Well, I think that we end up expanding the market in totality, Jay. I think that, there's kids that are comfortable with the Under Armour brand, there are kids that will try the Under Armour brand because some of things that they're doing, but I think that in the end we end up expanding the market a bit. It's a new price point, it's a new vendor, there is new excitement around and the Curry shoe -- obviously having him win the three-points shoot out in his new shoe than we heard us starting this quarter around the All-Star game. So I don't necessarily think it’s a share shift I think that we end up growing the market a bit.
Got it. And then just on that All-Star game, can you just talk about how you were able to leverage that event and turn it into a big sales driver?
The All-Star game is important for us every year, regardless of where it's played. Obviously with us being in New York and the league being here in New York, there is a lot of excitement around it. So I think that one of the differences this year was the fact it was held in two locations. So we've seen many markets where the All-Star Game is brought the town, the city to have virtual hall. Well, New York of course is so big that it can absorb all of that, but it's a good boost of the start of our year, regardless of where the All-Star Game is held. It's ultimately driven by great product.

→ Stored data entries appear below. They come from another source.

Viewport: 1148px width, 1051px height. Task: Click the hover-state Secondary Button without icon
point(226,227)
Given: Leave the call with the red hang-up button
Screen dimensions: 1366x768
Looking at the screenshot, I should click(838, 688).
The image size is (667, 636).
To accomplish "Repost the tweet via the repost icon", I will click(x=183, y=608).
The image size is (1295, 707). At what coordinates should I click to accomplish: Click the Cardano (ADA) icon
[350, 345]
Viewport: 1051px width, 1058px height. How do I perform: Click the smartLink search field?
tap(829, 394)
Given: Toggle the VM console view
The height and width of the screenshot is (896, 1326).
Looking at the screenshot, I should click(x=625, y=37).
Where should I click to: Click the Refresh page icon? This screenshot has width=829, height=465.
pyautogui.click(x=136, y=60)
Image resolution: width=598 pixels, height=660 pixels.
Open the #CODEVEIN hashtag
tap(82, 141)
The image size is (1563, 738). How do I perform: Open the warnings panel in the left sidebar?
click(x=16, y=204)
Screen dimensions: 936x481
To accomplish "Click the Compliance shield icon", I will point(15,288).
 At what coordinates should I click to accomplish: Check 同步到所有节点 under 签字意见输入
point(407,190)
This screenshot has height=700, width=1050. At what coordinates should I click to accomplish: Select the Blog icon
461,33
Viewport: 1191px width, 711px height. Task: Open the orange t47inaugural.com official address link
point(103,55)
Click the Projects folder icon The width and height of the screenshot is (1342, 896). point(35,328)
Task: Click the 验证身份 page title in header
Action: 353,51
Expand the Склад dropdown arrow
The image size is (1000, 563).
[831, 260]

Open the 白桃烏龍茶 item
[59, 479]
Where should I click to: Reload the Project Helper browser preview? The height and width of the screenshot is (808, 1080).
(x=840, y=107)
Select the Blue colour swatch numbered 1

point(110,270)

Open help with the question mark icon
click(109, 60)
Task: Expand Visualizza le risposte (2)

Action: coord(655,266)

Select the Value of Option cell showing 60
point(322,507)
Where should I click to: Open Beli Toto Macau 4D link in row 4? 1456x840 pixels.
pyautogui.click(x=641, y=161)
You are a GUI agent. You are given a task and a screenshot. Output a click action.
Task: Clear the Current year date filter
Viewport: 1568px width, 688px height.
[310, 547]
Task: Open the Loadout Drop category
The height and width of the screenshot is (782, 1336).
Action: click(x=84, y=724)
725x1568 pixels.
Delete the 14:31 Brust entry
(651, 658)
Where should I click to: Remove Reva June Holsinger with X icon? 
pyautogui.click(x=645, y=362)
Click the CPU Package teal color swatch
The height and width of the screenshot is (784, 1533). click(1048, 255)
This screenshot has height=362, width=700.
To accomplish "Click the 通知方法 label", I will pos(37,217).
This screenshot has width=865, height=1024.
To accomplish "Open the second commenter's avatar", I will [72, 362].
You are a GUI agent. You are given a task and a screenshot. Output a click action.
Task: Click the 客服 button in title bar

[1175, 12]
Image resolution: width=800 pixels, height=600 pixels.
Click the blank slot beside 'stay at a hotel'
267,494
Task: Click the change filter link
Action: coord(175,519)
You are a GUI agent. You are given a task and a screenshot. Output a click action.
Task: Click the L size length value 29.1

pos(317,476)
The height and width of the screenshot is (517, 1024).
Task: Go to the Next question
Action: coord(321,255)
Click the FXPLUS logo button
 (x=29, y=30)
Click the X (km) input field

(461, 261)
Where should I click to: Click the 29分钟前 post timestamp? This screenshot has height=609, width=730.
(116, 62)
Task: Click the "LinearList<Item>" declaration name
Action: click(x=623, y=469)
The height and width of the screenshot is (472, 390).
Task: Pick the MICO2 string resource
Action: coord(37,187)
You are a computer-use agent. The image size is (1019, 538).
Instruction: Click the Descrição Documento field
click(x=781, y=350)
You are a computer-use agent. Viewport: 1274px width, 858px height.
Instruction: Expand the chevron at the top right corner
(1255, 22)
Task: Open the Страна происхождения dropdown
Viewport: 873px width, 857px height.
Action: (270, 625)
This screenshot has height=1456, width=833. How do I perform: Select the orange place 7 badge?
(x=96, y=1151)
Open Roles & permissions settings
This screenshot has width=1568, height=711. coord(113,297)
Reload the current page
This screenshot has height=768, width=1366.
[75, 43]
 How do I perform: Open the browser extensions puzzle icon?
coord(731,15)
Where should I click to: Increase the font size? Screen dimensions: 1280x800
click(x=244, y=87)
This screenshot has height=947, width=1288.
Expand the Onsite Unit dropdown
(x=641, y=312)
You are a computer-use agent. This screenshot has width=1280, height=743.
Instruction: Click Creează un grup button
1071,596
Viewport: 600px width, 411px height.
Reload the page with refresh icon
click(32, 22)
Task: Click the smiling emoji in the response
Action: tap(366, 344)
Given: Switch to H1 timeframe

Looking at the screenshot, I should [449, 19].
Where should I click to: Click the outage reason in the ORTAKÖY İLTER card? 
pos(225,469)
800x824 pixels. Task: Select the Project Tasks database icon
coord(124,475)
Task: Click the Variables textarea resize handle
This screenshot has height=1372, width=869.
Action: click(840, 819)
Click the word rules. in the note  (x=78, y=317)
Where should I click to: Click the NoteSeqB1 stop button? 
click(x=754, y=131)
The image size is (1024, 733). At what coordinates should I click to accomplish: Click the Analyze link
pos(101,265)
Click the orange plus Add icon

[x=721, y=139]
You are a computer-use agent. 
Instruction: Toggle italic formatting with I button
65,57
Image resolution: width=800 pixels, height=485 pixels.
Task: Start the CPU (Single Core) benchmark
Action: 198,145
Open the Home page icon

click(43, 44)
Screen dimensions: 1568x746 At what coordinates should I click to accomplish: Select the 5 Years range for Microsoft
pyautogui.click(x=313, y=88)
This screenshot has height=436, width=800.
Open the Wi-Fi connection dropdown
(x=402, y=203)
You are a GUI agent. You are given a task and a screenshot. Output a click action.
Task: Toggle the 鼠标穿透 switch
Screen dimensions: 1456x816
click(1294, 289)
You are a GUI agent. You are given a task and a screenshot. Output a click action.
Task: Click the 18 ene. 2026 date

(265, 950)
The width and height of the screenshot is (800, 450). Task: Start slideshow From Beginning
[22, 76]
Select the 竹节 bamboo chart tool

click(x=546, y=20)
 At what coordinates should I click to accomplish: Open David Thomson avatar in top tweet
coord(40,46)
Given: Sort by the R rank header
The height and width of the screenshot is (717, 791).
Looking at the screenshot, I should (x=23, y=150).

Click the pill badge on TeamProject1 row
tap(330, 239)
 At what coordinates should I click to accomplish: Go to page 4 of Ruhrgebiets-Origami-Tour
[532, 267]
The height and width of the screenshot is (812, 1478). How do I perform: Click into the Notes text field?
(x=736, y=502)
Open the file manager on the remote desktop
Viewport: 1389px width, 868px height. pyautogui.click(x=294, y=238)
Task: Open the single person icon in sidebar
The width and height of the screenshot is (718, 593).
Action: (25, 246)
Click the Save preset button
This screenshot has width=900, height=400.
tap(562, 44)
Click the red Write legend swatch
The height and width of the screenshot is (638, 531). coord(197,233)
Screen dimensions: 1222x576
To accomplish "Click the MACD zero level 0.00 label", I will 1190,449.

Great product and we have some exciting things going on in special shop.
From Canaccord Genuity, we have Camilo Lyon online. Please go ahead.
Apologize for the voice. Just one question here looking out to ’15, in thinking about the mid-single digit comp here, you've had five years of mid to high-single digit comps, outstanding performance. Can you help us prioritize the building blocks that will drive another mid-single digit comps this year, whether it's categories, remodels, e-com, international? Any sort of prioritization and maybe quantification would be greatly appreciated.
Well, Camilo, I think that we’ve got the ability to walk and chew gum with all of those categories. So I think that there is strength across our banners, there is strength across our categories, there is strength across our channels and there is strength across our geography. So we obviously have internal plans that we work off of but I think our guys -- our teams are all driven to find success in -- retail is sort of a perpetual game. It's not like we can’t repeat -- it's more difficult in some of the team sports to repeat, but our team certainly believes that they can repeat and I don’t think it makes any difference what banner they represent, what channel they represent and what geography they represent. So I think there is a nice strength across our business.
All with all of those levers that you enumerate, that’s had all of those levers and what make us excited about the future and give us confidence and we’ll be talking a lot more about that excitement on the 16th.
No change in demand profile for any of the categories, nor the opportunities to continue to drive sell through for them?
Well, we -- our categories are always ebb and flow Camilo. Our buyers and our merchant teams do a great job of identifying hot categories and shifting off to the buy dollars to be in the right place. We work closely with our vendor partners to have a view of the future, but we don’t give in to where we see categories going up and down dramatically. So I just think that we have a strength across all the pillars that you mentioned, and that really to Lauren's point is what has us excited about ’15 and certainly beyond.
So thanks again for participating on today’s call. We hope to see many of you here on the 16th and please join us on our next earnings call which we anticipate will take place at 9 AM on Friday May 22nd, following the release of our first quarter results earlier that morning. Thanks again and good bye.
Ladies and gentlemen, this concludes today’s conference. Thank you for joining. You may now disconnect.